Les langues indo-européennes comme la nôtre font par exemple un partage marqué entre thème et rhème, c’est-à-dire entre « amour » et « aimer », « pluie » et « pleuvoir », « descente » et « descendre »…, autrement dit entre les termes portant sur des choses ou des substances et les termes portant sur des actions. Or il existe quantité d’autres langages où ce partage ne se fait pas, ou pas de la même façon : ainsi, les langues du groupe austronésien (le futunien par exemple) utilisent la même racine pour désigner le nom et le verbe, et ne distinguent pas « sa descente » et « il descend » autrement que par des mots-outils précisant la fonction du terme. Ainsi, il est douteux qu’on pense les choses exactement de la même façon en futunien et en français. On peut alors se demander si, effectivement, notre vision du monde ne doit pas quelque chose au langage : se pourrait-il que le langage, loin de décrire le monde tel qu’il serait indépendamment de nous, prescrive par avance au réel ses catégories ? Mais alors, y aurait-il encore un monde en soi ? Et si nos règles de langage ne provenaient pas du monde, comment expliquer que certaines propositions ont un sens et non d’autres, bref que tout ne soit pas possible dans une langue ?
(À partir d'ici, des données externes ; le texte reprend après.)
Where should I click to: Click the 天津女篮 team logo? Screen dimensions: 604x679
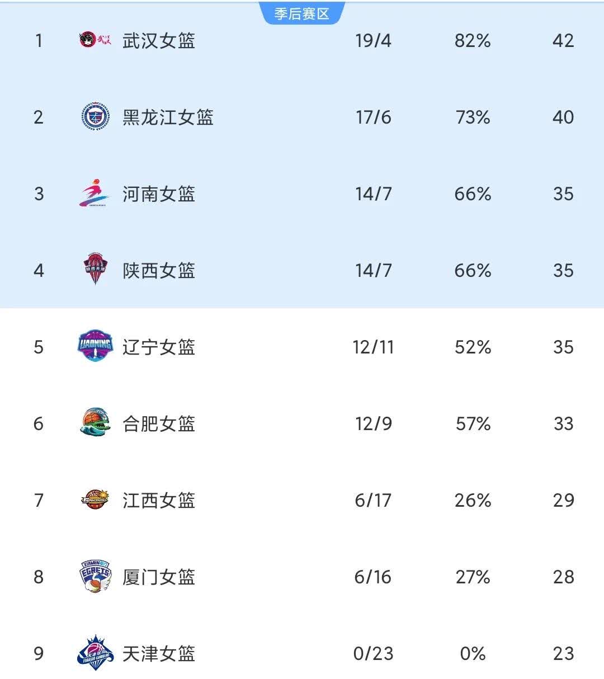tap(95, 653)
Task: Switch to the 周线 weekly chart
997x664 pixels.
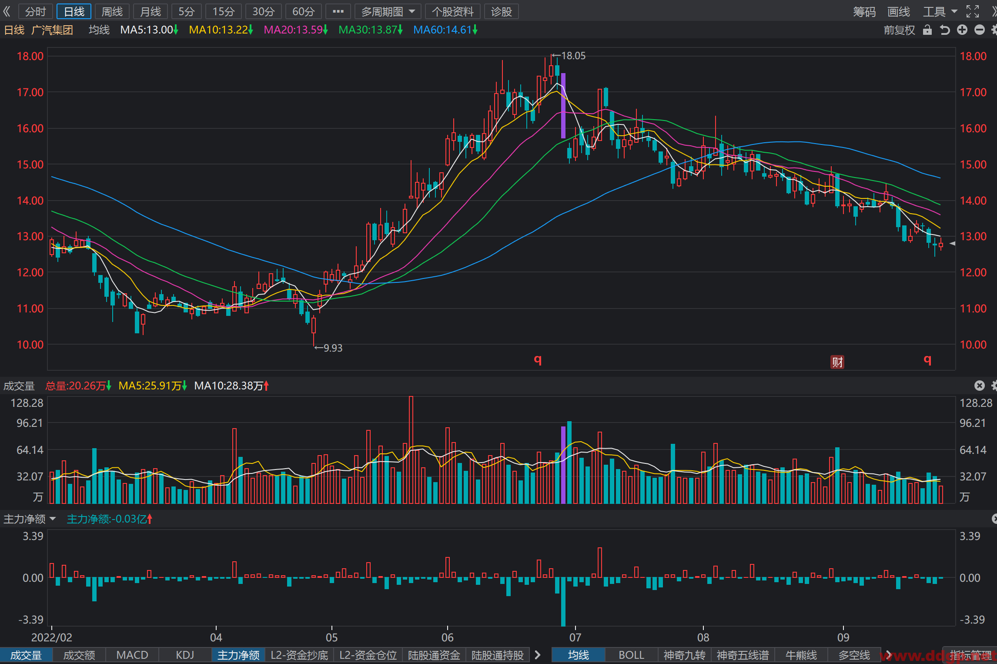Action: pos(112,11)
I. Le langage est une mise en ordre du monde
Sans doute faut-il commencer par prendre au sérieux la thèse de Rousseau dans L’Essai sur l’origine des langues, selon laquelle les langues humaines sont arbitraires ou « de convention ». Il n’y a aucun rapport entre la chose et le mot qui la désigne, comme au reste l’affirmait déjà Platon dans le Cratyle, sans quoi c’est la diversité même des langues humaines qui serait inexplicable. La même chose peut, selon les langues, être désignée par des noms différents, et il serait illusoire de vouloir ramener cette diversité à une unité en posant qu’il y a toujours une racine commune : certaines langues sont, il est vrai, apparentées (par exemple, toutes les langues du groupe indo-européen) et partagent alors des structures grammaticales ainsi qu’un certain nombre de racines. Mais on ne saurait les ramener toutes à un langage originaire ou « adamique » (pour parler comme Leibniz), langage qui selon la Bible aurait été parlé par Adam avant l’épisode de la tour de Babel et l’éclatement des langues qui en a été la conséquence.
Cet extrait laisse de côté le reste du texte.